(Data for this task begins)

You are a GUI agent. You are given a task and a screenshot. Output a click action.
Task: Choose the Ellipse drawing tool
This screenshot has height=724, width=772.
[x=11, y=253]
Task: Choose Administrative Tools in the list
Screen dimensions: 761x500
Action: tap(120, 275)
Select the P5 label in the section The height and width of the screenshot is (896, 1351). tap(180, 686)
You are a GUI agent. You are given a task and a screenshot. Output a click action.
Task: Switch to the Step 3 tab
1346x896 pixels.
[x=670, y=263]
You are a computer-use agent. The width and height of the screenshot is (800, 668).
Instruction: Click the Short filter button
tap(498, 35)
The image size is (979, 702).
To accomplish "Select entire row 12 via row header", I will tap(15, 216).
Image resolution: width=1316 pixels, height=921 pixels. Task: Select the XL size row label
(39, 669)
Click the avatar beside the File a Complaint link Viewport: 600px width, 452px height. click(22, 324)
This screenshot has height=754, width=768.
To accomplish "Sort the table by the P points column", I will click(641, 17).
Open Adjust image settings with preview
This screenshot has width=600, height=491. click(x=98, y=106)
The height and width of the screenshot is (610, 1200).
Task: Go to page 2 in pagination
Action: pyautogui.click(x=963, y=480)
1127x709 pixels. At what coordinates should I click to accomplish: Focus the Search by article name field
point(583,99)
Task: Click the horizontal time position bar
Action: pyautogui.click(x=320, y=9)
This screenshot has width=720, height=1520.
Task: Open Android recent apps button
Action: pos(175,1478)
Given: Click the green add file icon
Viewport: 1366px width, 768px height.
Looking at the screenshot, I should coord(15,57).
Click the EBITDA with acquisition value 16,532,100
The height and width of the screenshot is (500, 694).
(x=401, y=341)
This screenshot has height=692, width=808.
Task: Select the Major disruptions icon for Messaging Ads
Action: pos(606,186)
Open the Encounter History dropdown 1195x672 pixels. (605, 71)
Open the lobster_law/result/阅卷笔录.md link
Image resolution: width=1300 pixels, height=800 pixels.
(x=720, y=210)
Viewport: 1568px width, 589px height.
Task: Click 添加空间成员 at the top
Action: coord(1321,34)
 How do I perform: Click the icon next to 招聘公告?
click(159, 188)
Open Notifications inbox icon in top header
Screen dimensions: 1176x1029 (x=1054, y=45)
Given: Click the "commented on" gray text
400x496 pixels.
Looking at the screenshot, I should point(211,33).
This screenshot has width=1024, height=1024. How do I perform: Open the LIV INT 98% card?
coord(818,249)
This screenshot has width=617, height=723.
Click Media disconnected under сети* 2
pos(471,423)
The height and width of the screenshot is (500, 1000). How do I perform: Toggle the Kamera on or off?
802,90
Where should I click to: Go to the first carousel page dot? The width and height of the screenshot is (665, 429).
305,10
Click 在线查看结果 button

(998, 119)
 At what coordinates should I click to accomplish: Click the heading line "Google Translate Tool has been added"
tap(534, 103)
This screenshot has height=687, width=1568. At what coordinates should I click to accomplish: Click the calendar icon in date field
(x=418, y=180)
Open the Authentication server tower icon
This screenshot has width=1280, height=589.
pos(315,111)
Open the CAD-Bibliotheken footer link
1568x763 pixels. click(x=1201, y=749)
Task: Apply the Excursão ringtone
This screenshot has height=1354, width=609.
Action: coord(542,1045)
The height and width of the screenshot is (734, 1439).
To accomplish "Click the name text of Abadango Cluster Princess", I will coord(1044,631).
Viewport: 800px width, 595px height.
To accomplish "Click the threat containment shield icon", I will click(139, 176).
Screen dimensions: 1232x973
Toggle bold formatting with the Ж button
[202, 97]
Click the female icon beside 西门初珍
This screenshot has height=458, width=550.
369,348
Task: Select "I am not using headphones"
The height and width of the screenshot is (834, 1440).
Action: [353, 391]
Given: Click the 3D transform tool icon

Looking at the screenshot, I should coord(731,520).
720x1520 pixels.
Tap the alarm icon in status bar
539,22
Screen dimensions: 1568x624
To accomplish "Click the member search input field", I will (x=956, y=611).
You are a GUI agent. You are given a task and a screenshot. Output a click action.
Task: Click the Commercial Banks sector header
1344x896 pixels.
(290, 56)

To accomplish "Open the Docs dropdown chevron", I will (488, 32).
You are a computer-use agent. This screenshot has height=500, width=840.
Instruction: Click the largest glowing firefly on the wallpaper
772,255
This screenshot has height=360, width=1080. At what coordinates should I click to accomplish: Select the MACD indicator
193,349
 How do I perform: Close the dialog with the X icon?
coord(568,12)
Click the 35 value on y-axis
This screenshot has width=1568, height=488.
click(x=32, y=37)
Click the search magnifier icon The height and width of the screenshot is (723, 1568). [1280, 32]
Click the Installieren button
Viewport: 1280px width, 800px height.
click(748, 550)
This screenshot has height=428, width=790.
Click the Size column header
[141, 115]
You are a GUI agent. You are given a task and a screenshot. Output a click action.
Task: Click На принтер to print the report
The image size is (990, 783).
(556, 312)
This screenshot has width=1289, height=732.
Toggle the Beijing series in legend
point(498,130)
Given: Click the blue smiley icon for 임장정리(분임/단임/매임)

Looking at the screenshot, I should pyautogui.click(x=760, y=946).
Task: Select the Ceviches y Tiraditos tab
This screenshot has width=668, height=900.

(Data for this task ends)

**Exercise directions:**
Starting from the line that contains "Screen dimensions: 1232x973", reproduce each line of the data exactly through the last one.

**Exercise result:**
Screen dimensions: 1232x973
Toggle bold formatting with the Ж button
[202, 97]
Click the female icon beside 西门初珍
This screenshot has height=458, width=550.
369,348
Task: Select "I am not using headphones"
The height and width of the screenshot is (834, 1440).
Action: [353, 391]
Given: Click the 3D transform tool icon

Looking at the screenshot, I should coord(731,520).
720x1520 pixels.
Tap the alarm icon in status bar
539,22
Screen dimensions: 1568x624
To accomplish "Click the member search input field", I will (x=956, y=611).
You are a GUI agent. You are given a task and a screenshot. Output a click action.
Task: Click the Commercial Banks sector header
1344x896 pixels.
(290, 56)

To accomplish "Open the Docs dropdown chevron", I will (488, 32).
You are a computer-use agent. This screenshot has height=500, width=840.
Instruction: Click the largest glowing firefly on the wallpaper
772,255
This screenshot has height=360, width=1080. At what coordinates should I click to accomplish: Select the MACD indicator
193,349
 How do I perform: Close the dialog with the X icon?
coord(568,12)
Click the 35 value on y-axis
This screenshot has width=1568, height=488.
click(x=32, y=37)
Click the search magnifier icon The height and width of the screenshot is (723, 1568). [1280, 32]
Click the Installieren button
Viewport: 1280px width, 800px height.
click(748, 550)
This screenshot has height=428, width=790.
Click the Size column header
[141, 115]
You are a GUI agent. You are given a task and a screenshot. Output a click action.
Task: Click На принтер to print the report
The image size is (990, 783).
(556, 312)
This screenshot has width=1289, height=732.
Toggle the Beijing series in legend
point(498,130)
Given: Click the blue smiley icon for 임장정리(분임/단임/매임)

Looking at the screenshot, I should pyautogui.click(x=760, y=946).
Task: Select the Ceviches y Tiraditos tab
This screenshot has width=668, height=900.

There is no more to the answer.